▶ _Task brief_:
Collect every line from the records below that contains the string "resolution".

▶ _Records excerpted from a collection_:
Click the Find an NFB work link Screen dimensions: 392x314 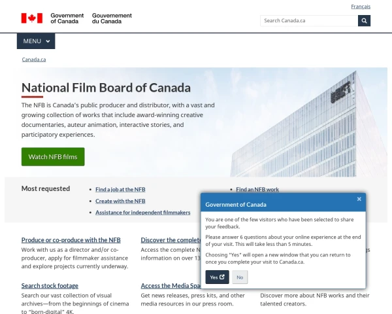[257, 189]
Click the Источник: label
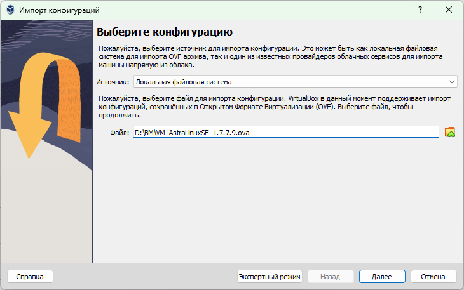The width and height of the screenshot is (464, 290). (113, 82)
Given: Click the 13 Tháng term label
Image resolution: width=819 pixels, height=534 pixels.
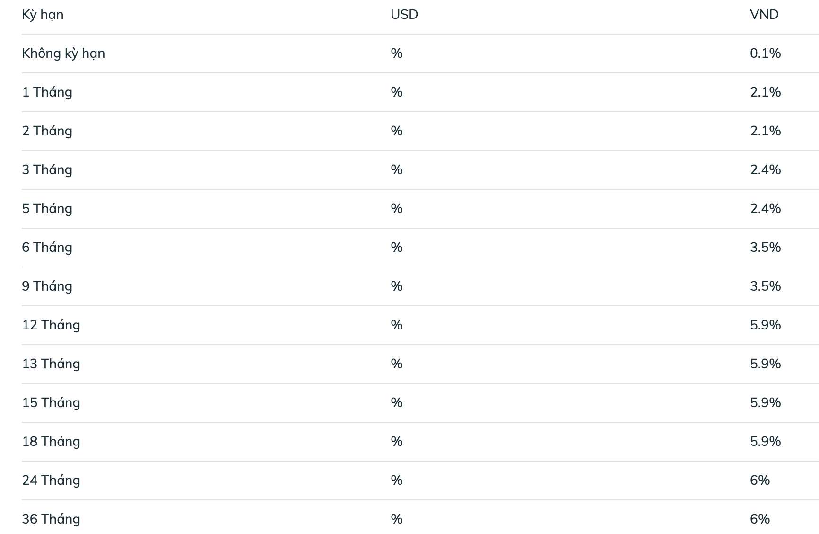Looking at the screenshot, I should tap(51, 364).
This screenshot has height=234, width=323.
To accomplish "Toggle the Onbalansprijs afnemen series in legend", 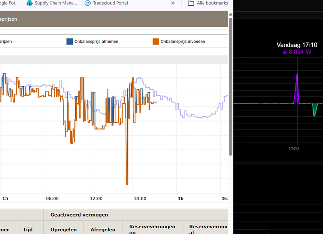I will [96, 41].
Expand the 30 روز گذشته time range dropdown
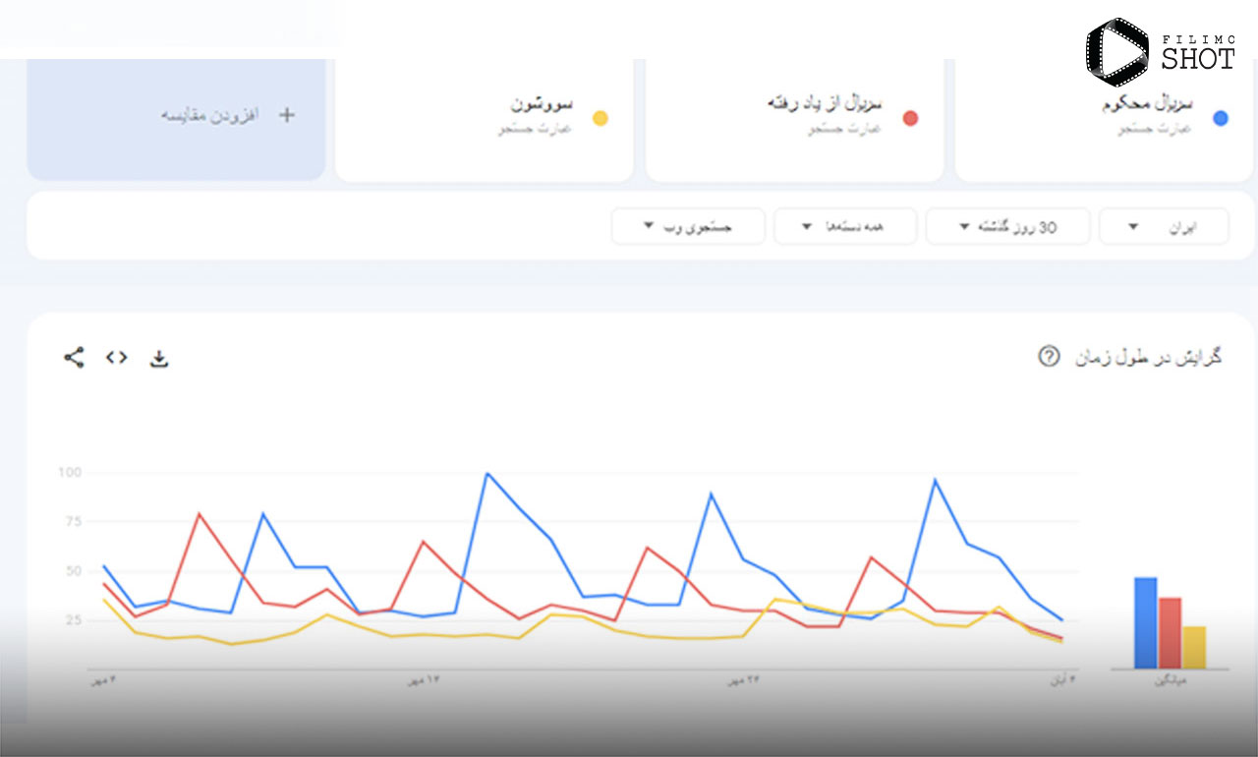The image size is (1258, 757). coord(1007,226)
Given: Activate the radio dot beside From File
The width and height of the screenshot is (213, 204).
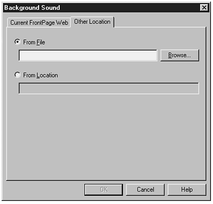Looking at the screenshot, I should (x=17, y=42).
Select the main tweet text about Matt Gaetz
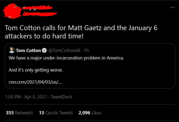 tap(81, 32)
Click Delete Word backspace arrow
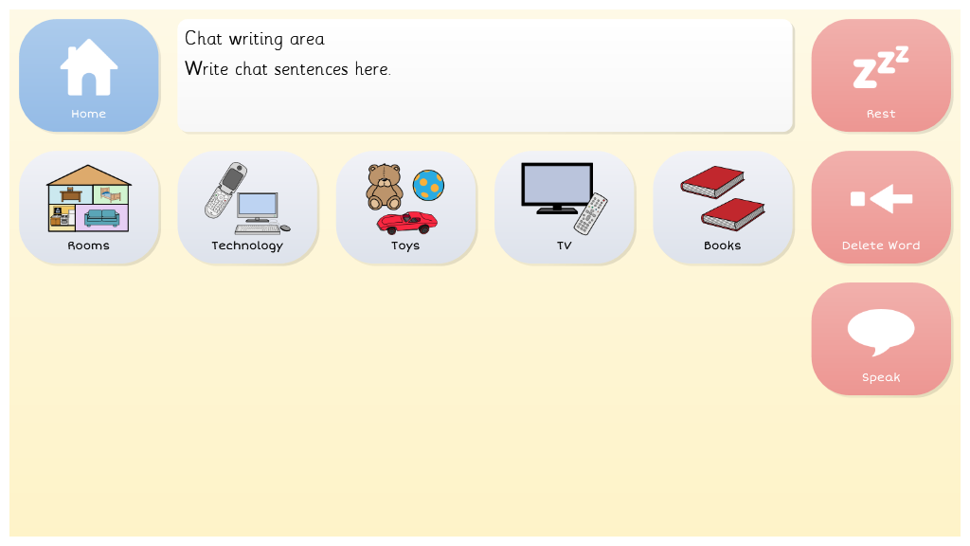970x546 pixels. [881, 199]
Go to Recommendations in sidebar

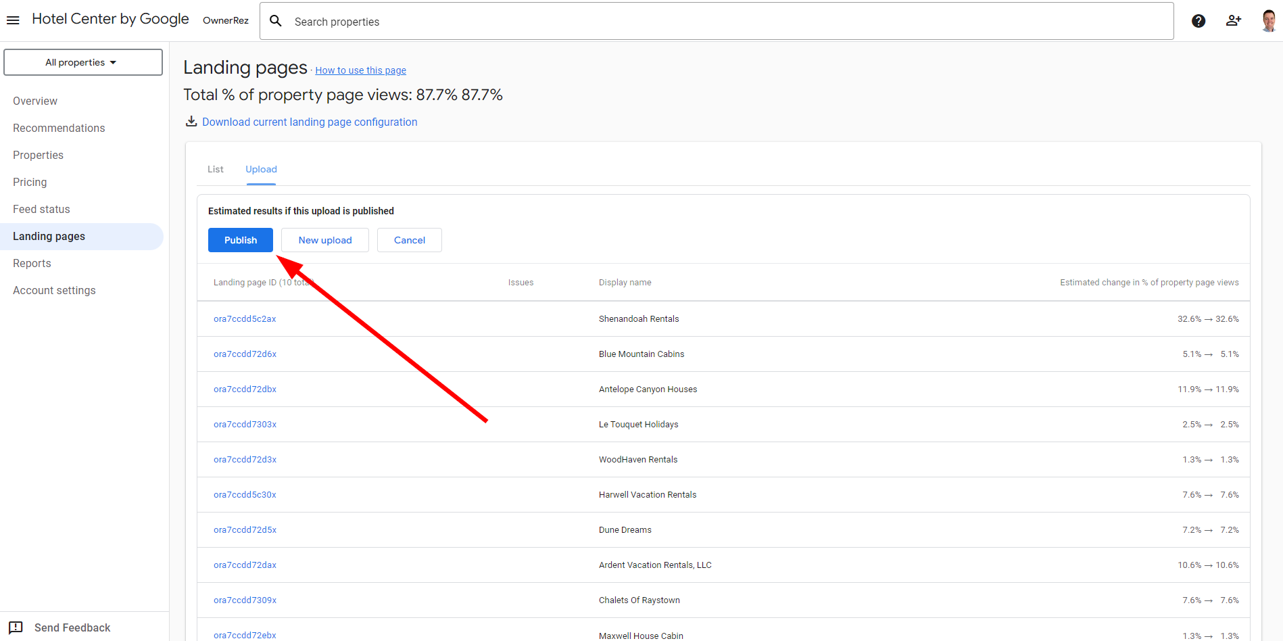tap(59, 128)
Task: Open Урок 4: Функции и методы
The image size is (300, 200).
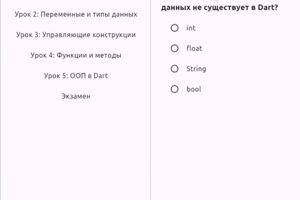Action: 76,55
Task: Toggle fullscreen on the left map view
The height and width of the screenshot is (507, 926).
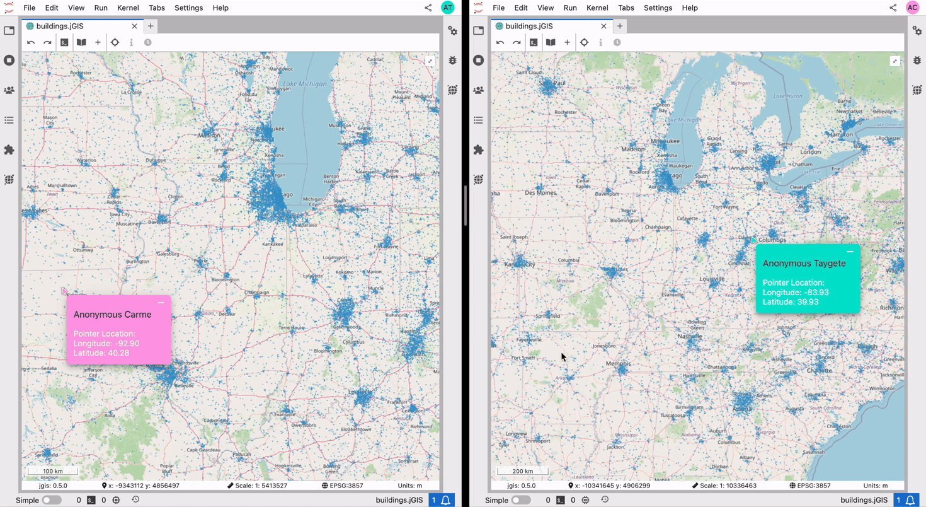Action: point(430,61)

* * *

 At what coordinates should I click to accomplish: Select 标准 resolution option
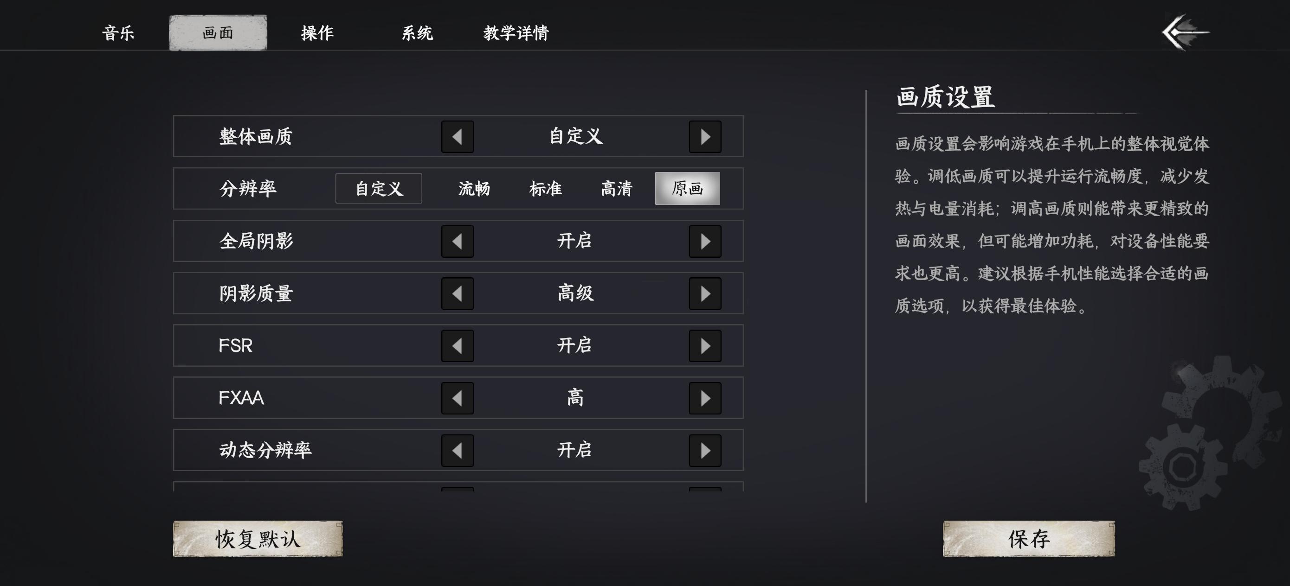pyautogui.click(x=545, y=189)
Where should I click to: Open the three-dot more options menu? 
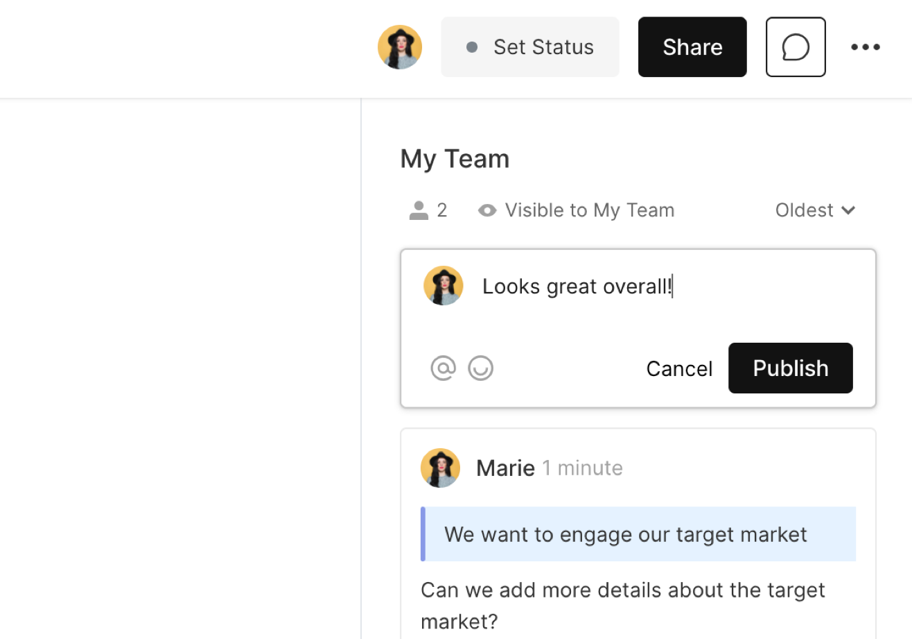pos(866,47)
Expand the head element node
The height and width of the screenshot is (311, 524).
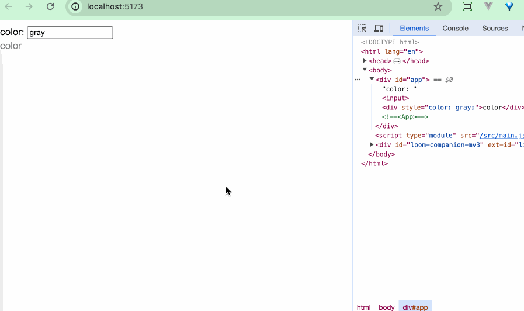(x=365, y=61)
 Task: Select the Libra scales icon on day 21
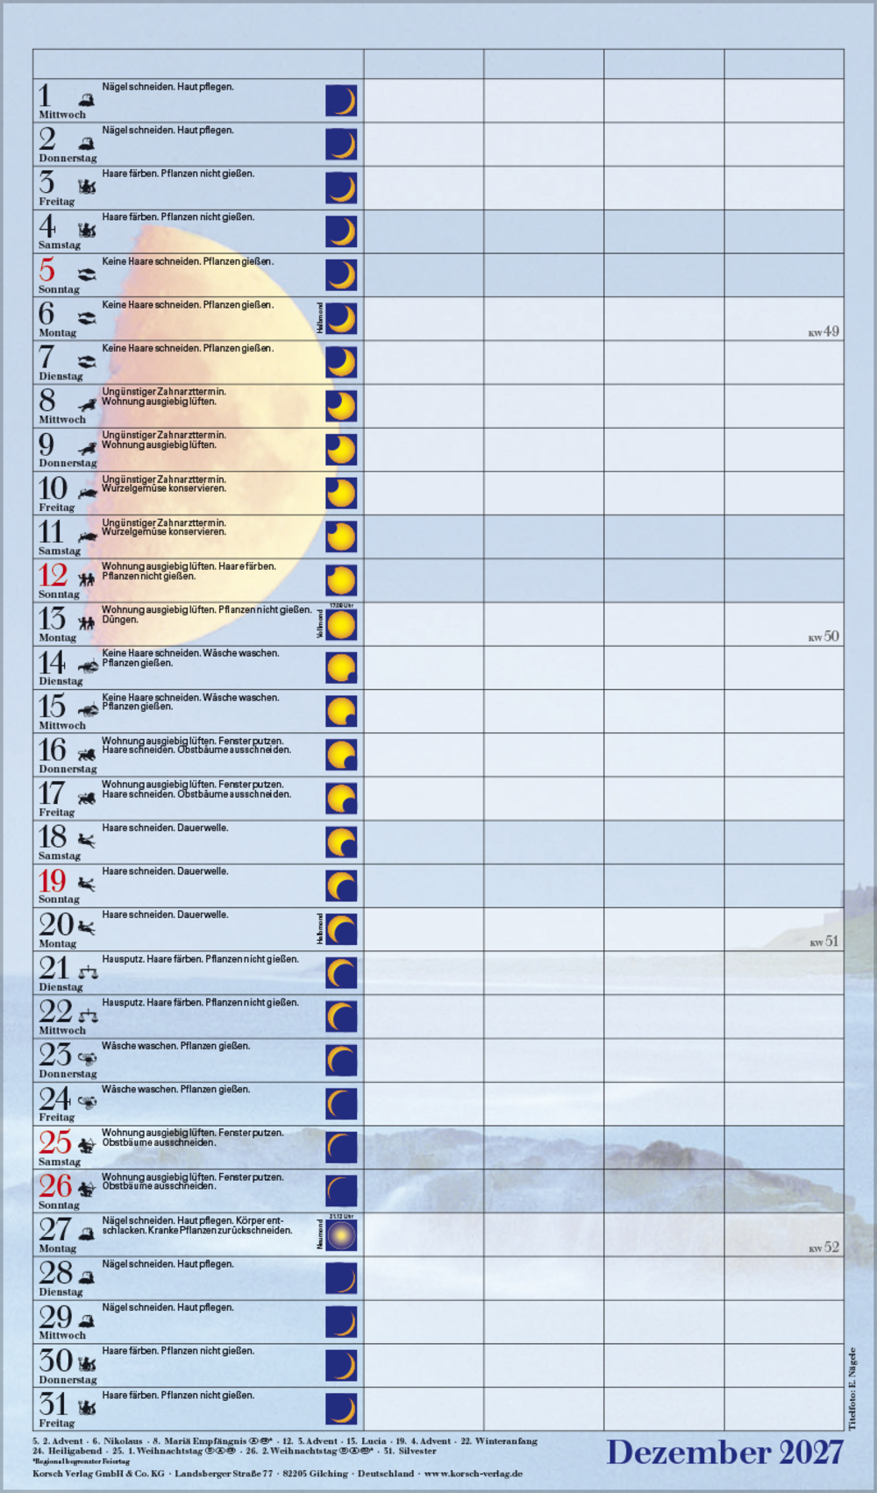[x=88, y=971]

▶ _Finished exercise_:
Image resolution: width=819 pixels, height=534 pixels.
 At what coordinates should I click to accomplish: Select 标准 resolution option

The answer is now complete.